◆ **GIVEN DATA**:

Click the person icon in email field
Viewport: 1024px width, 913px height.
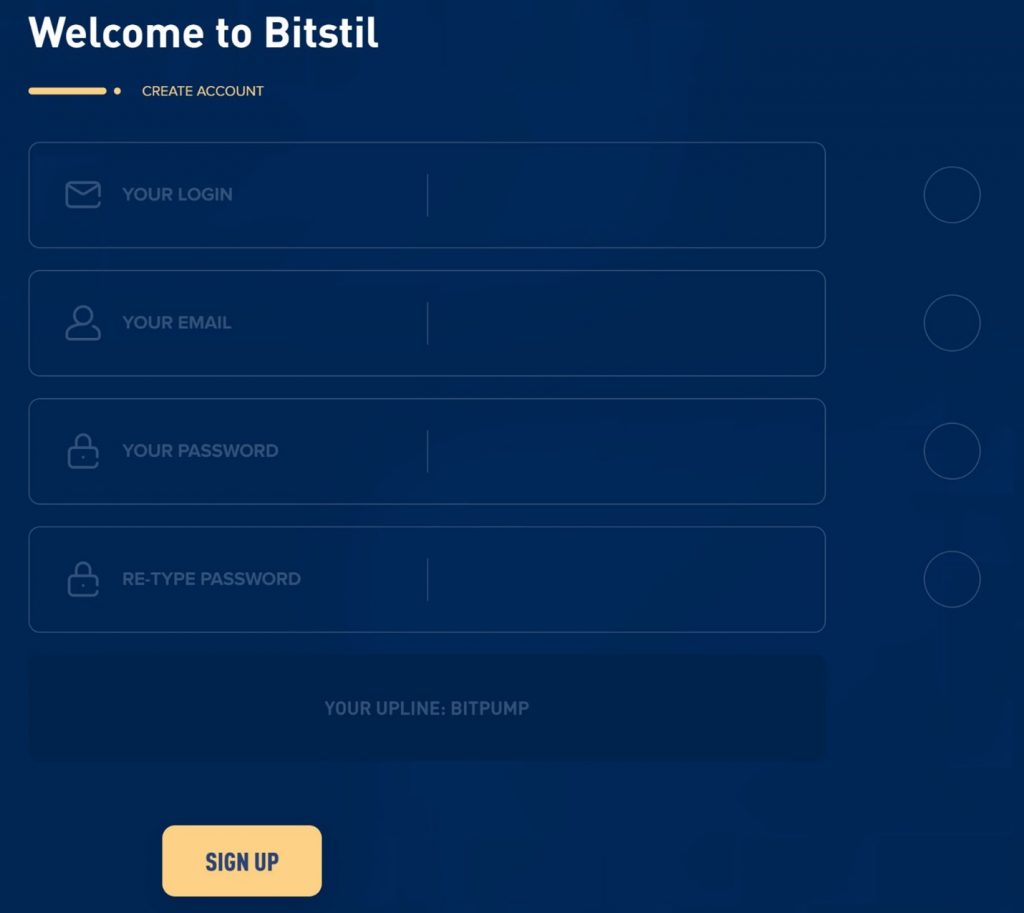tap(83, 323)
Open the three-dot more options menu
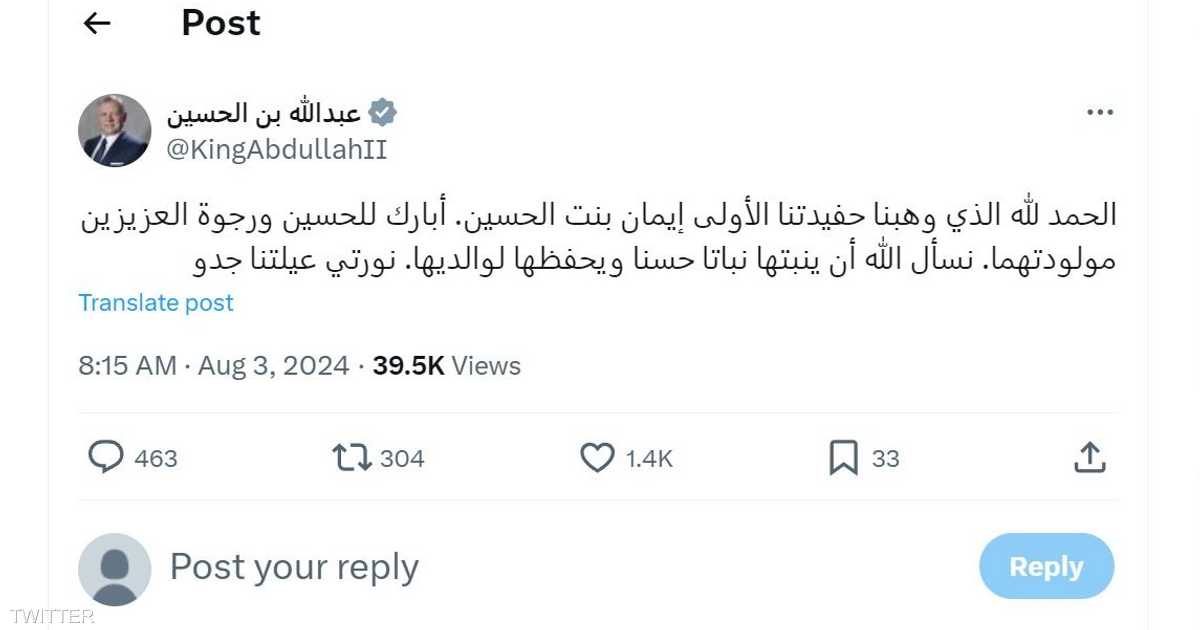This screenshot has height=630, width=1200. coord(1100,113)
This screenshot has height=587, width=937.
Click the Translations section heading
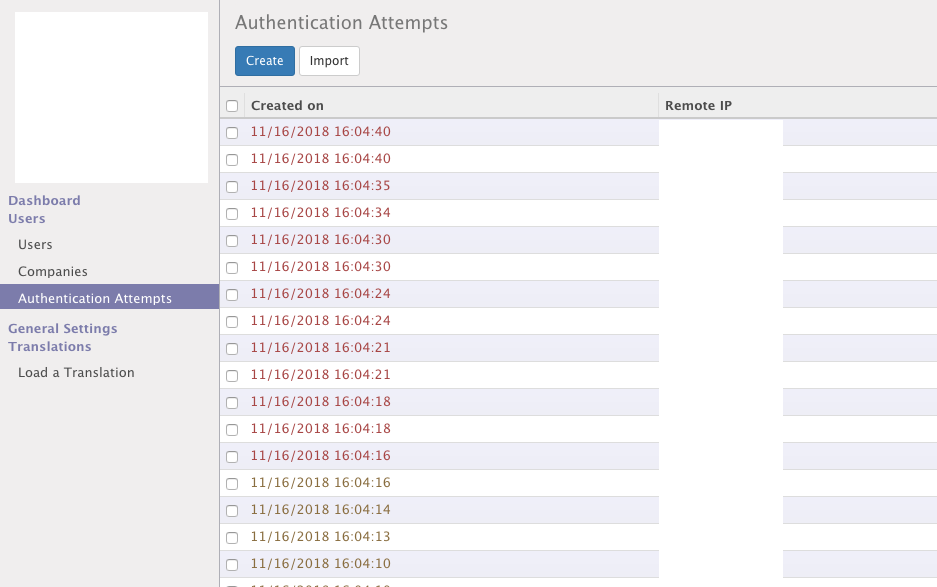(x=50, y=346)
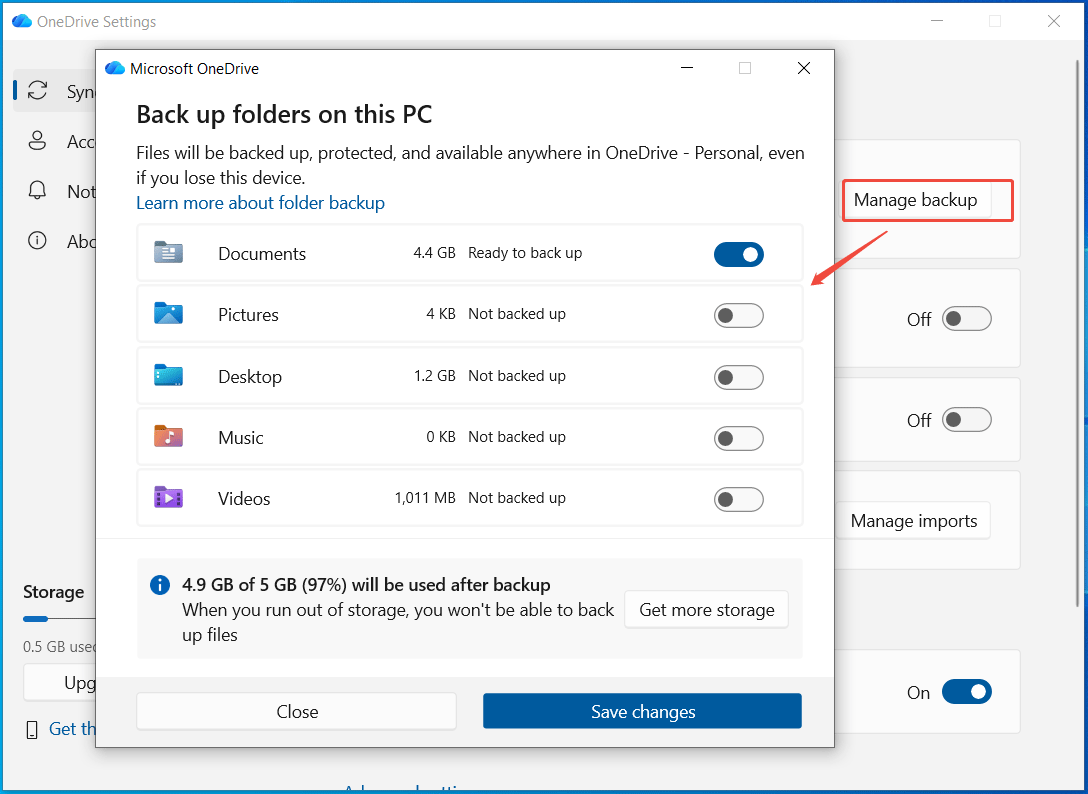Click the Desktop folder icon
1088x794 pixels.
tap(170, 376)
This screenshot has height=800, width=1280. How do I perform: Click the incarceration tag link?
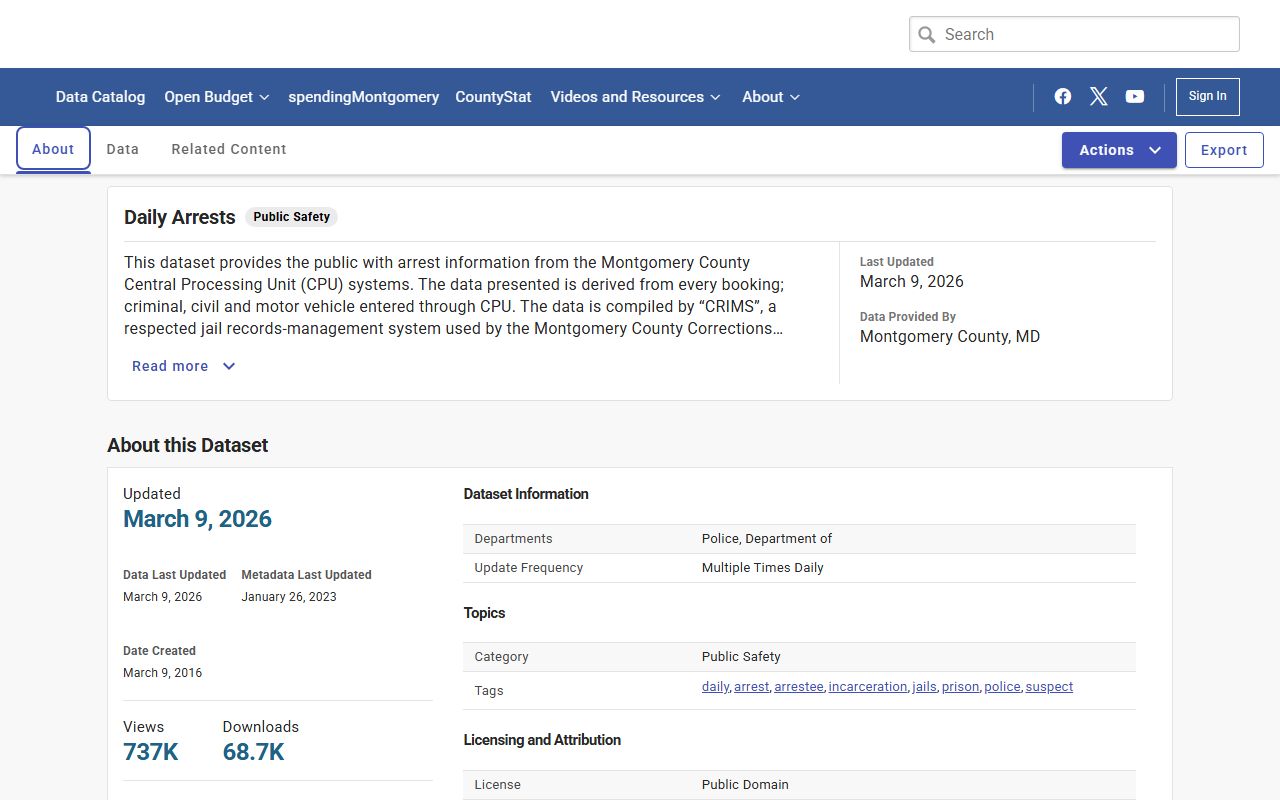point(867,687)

◆ **DESCRIPTION OF THE TASK**:
Pull every line of the items above out word for word, and leave the pictures out of your answer.

◆ **IN RESPONSE**:
Click the person icon in email field
Viewport: 1024px width, 913px height.
tap(83, 323)
Open the three-dot more options menu
This screenshot has height=630, width=1200. coord(1100,113)
This screenshot has height=587, width=937.
Click the Translations section heading
(x=50, y=346)
Click the Desktop folder icon
1088x794 pixels.
tap(170, 376)
This screenshot has height=800, width=1280. How do I perform: Click the incarceration tag link?
point(867,687)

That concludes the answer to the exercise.